As a D2C brand, you’re in the opposite situation: you need to convince users that the problem you solve is important. And you need to convince them that your product is the best solution for their problem. This often takes time… more time than a single browsing session.
So it’s crucial for you to have direct access to your customers where you can nurture the relationship and keep reinforcing your narrative regularly.

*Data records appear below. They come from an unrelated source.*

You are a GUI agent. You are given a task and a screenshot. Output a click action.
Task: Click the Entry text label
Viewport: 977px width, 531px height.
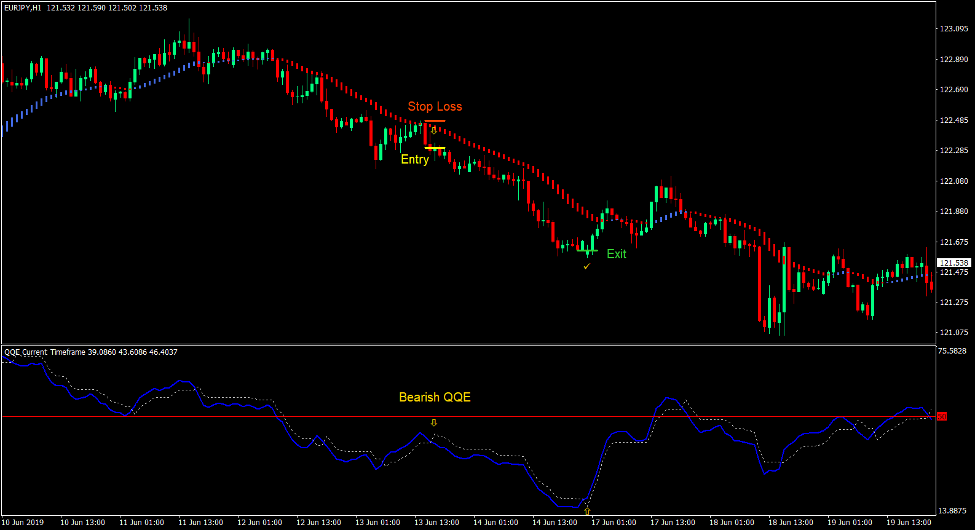tap(415, 160)
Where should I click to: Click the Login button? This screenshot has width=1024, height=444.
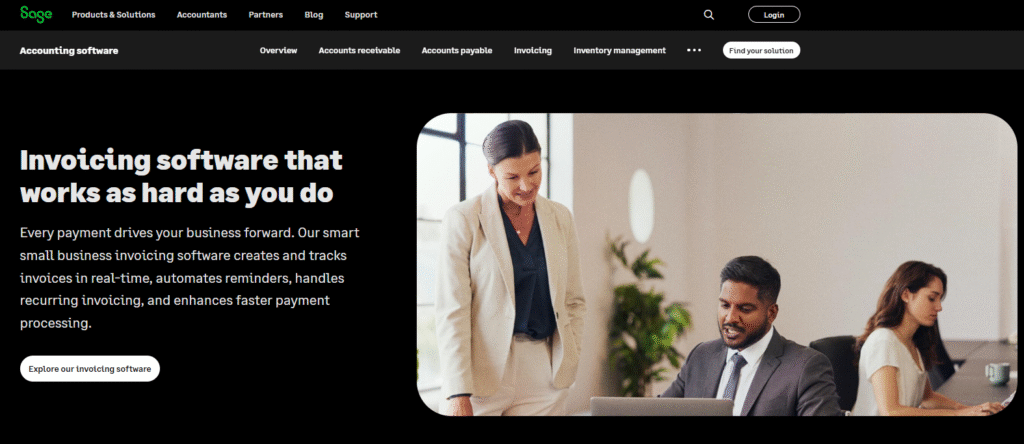pos(774,15)
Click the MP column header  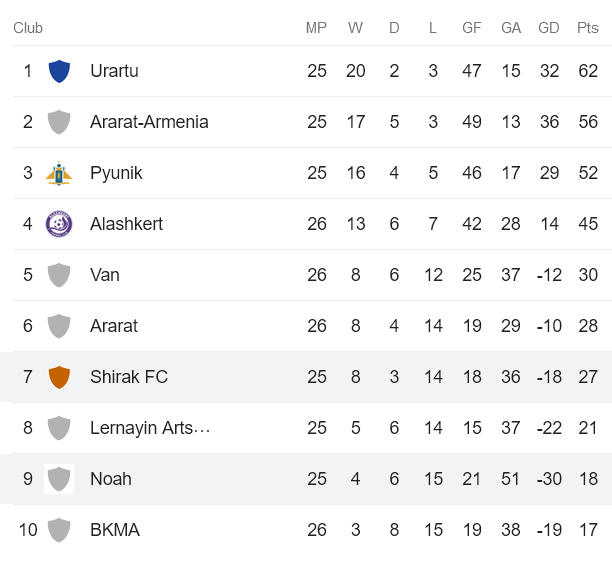click(x=317, y=28)
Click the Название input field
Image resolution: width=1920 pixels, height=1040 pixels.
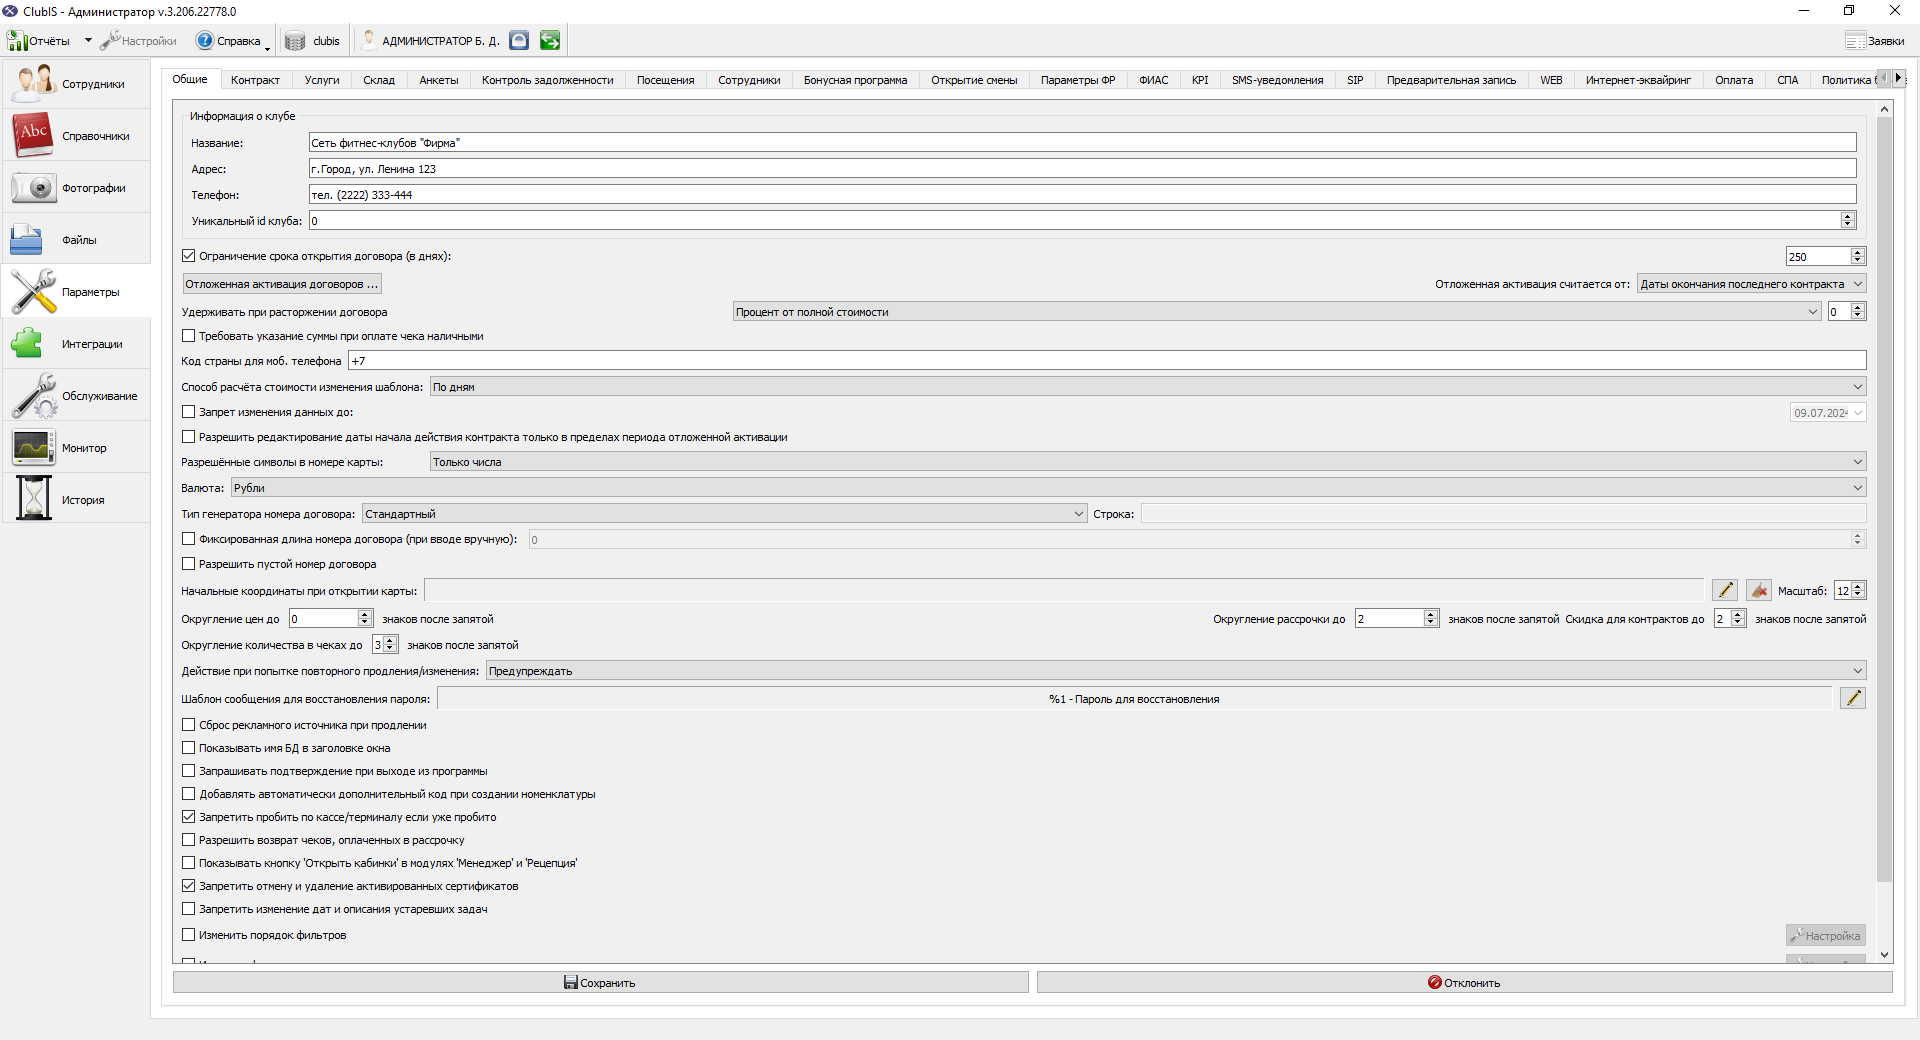[x=1082, y=143]
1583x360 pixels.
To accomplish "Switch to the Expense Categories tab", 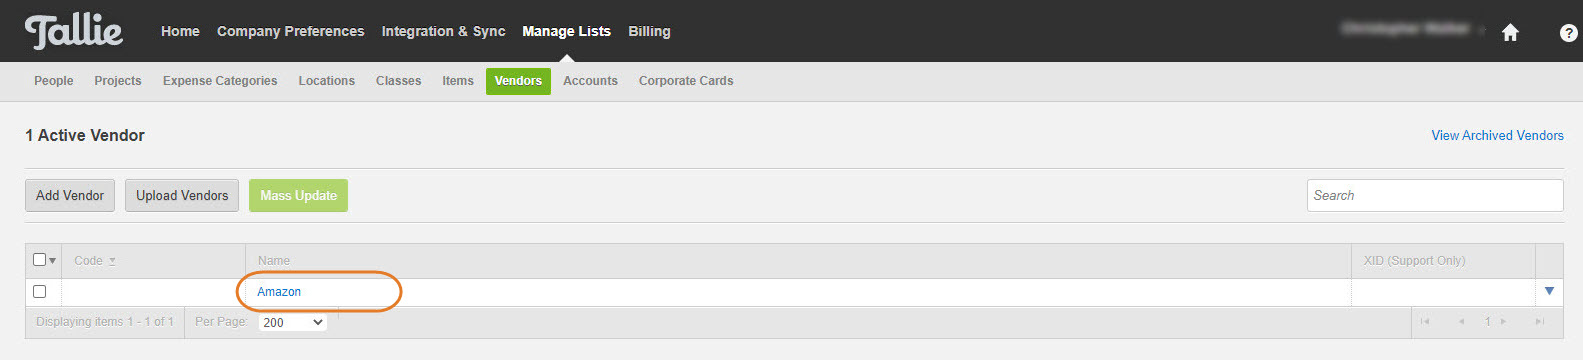I will (220, 81).
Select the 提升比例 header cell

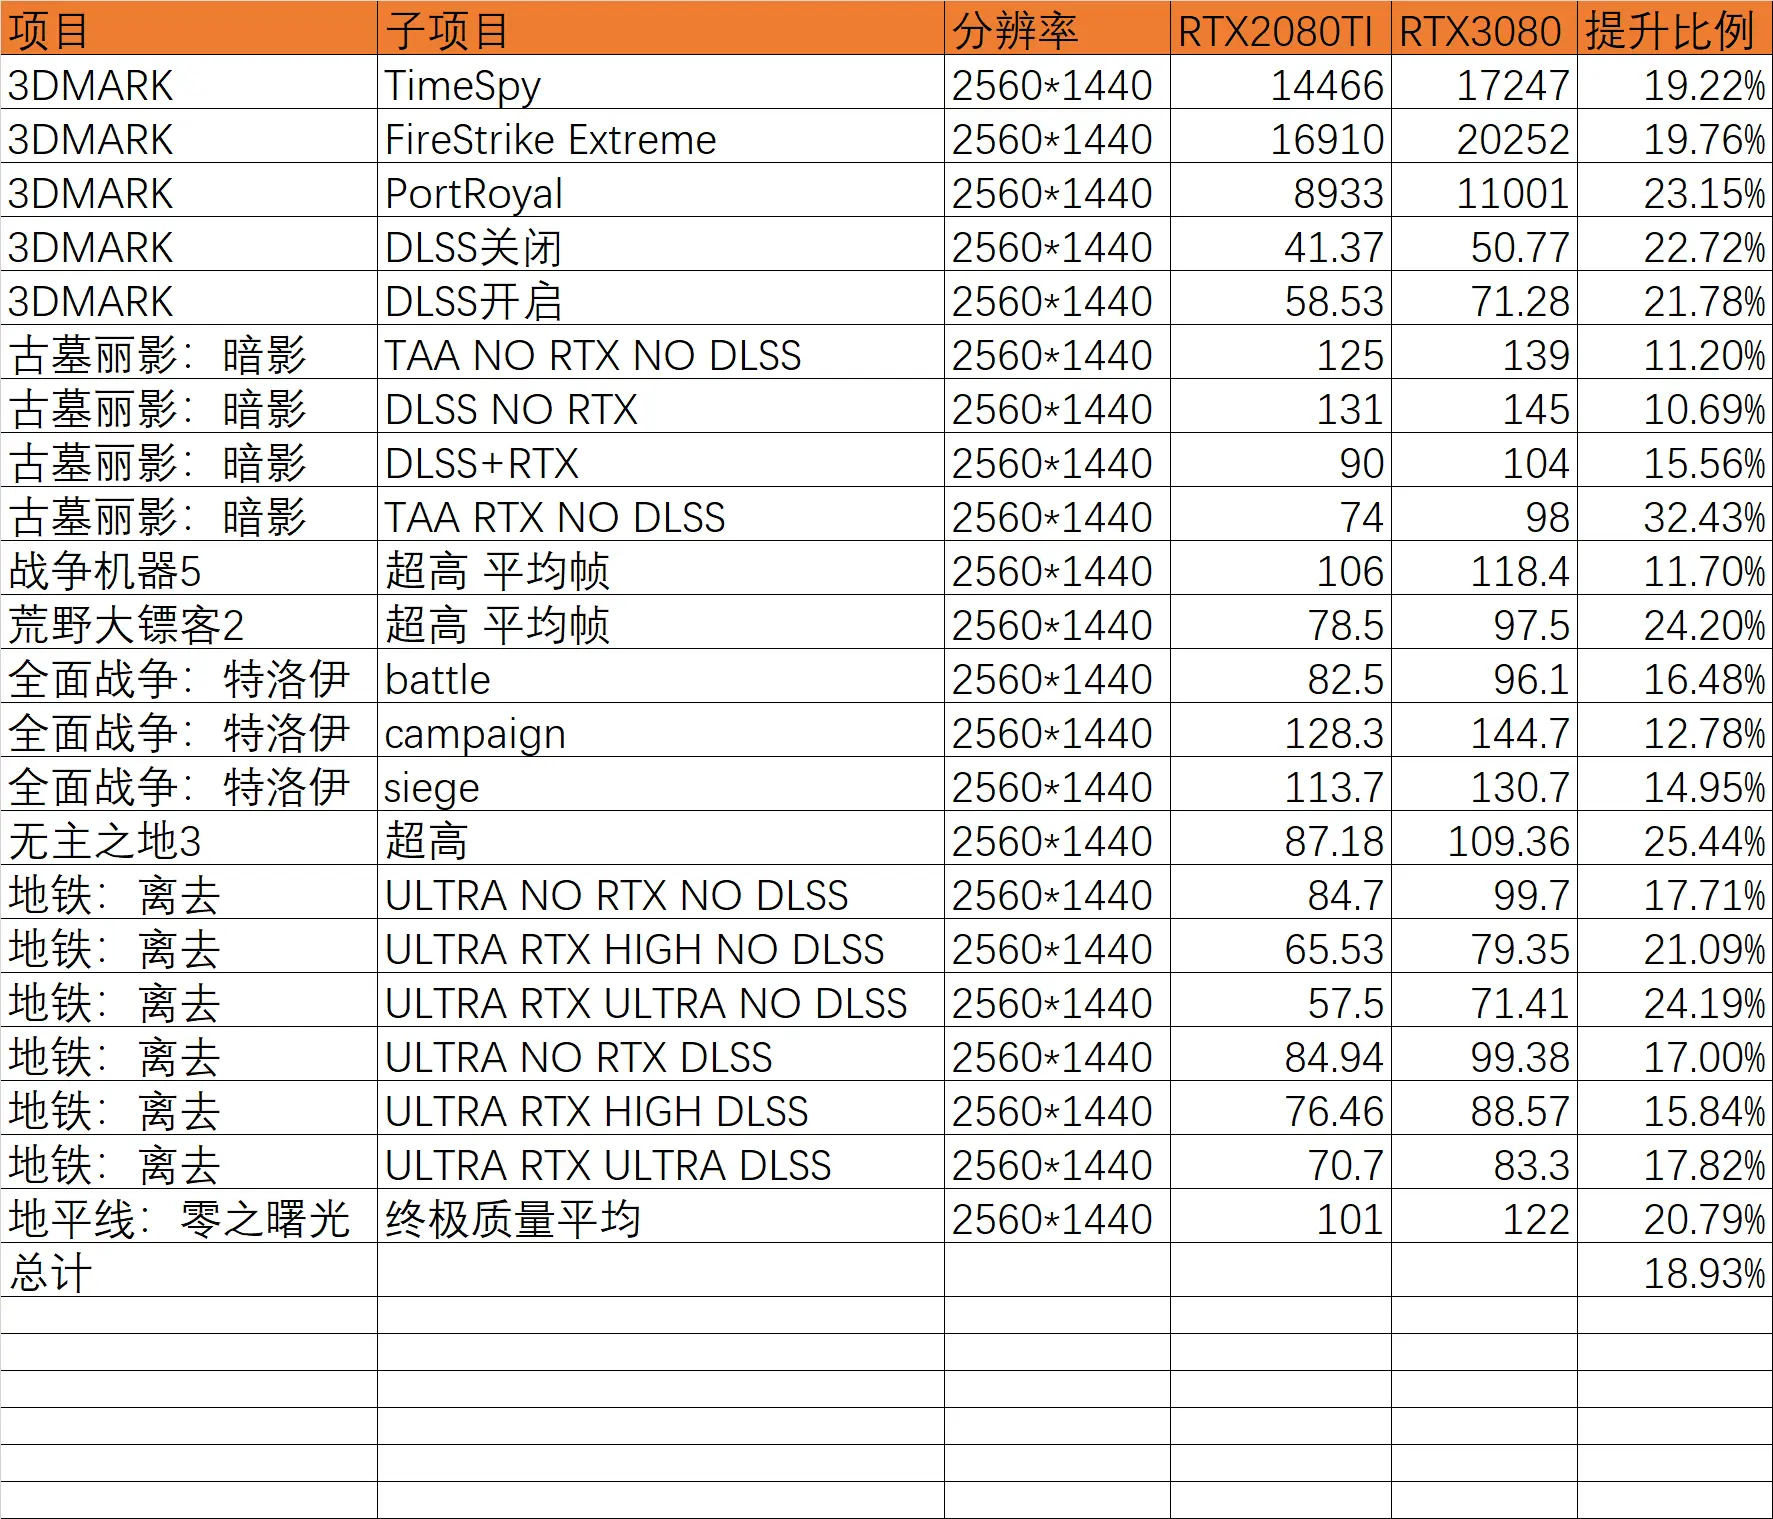pyautogui.click(x=1673, y=30)
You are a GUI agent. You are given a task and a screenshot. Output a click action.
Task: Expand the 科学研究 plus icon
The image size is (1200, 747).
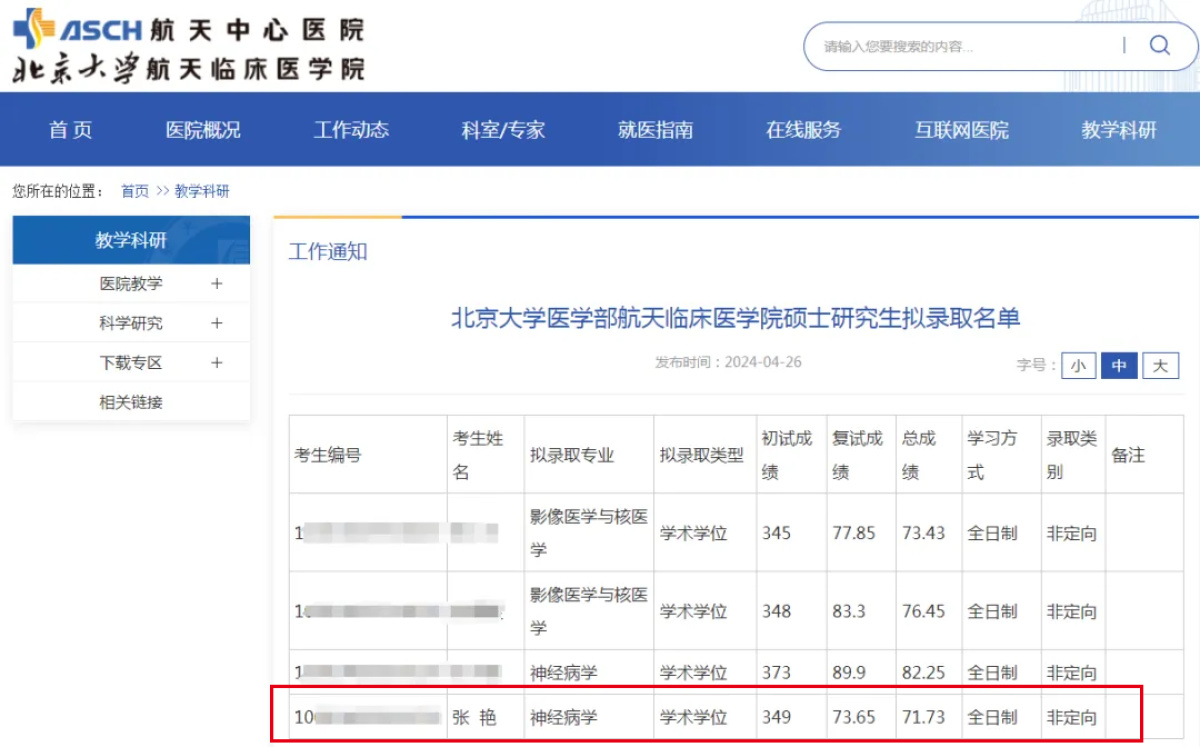point(217,324)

The third big difference is that B2C is mostly search-based. Ranking well on Google is so much more important for a B2C brand than having an email list. Of course, being able to send an email regularly doesn’t hurt, but it’s not critical for them to nurture their list.
Email is a “nice to have” for most B2C retailers, while it’s a “must have” for D2C brands.
As you can see, being a D2C brand is very different from being a B2C brand—even if they look similar from the outside.
Understanding all these differences will allow you to focus on the right challenges (like finding your USP and better communicating your differentiators), instead of trying to compete on terms (like price, selection, or convenience) where you’re bound to lose.
Hopefully, this article has given you some great ideas and inspired you to take a more strategic approach to growing your DTC brand. Good luck!